The exercise: Copy the data below exactly as it appears, from the line containing "Task: Open the" through the line containing "click(428, 151)", including both of those lines, and nothing else.

Data rows:
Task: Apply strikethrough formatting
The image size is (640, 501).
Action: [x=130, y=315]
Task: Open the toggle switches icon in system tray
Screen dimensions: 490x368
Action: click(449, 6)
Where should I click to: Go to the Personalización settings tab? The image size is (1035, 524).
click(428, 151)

* * *

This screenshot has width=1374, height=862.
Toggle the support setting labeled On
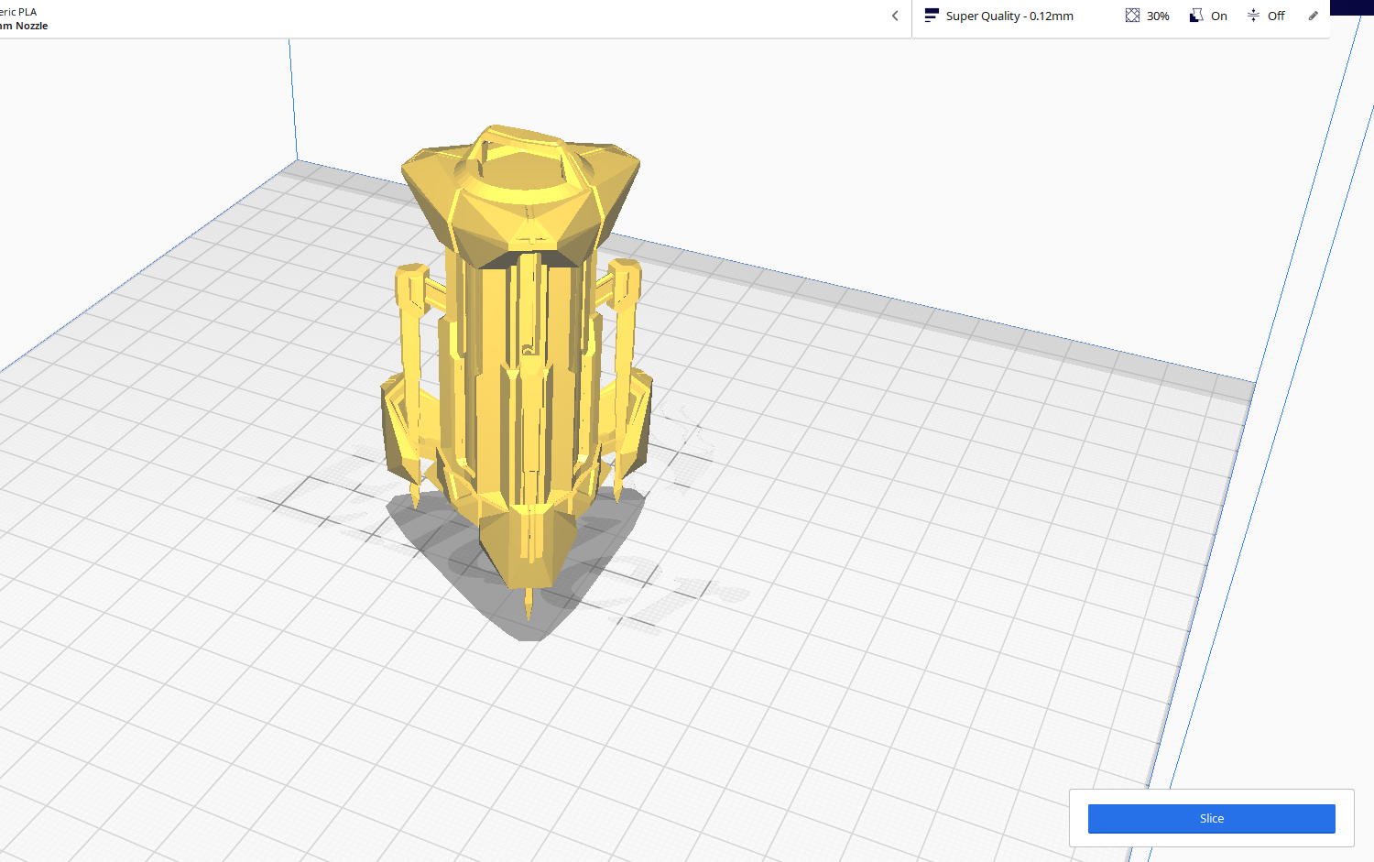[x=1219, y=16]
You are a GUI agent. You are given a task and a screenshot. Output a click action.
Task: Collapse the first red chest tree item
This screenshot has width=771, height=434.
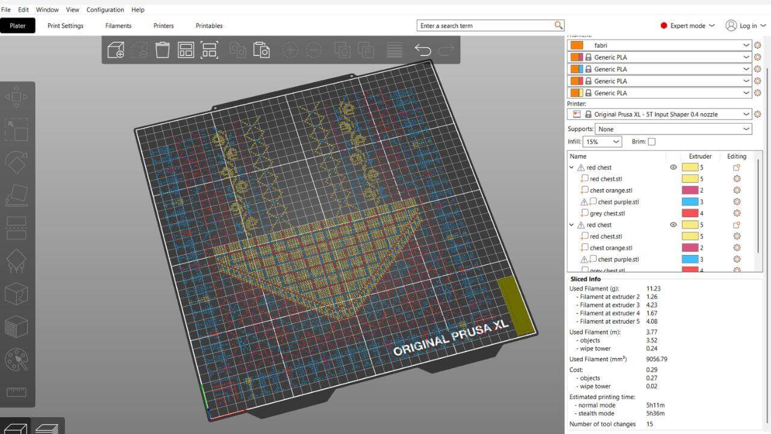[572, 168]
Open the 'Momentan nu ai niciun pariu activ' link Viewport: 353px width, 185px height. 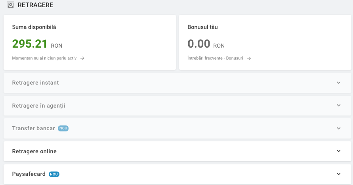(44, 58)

...

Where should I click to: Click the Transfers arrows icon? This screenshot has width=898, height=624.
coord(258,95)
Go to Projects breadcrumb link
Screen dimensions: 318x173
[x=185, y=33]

Worked answer:
Task: Open the toggle switches icon in system tray
Screen dimensions: 490x368
Action: click(449, 6)
Where should I click to: Go to the Personalización settings tab? The image size is (1035, 524).
click(428, 151)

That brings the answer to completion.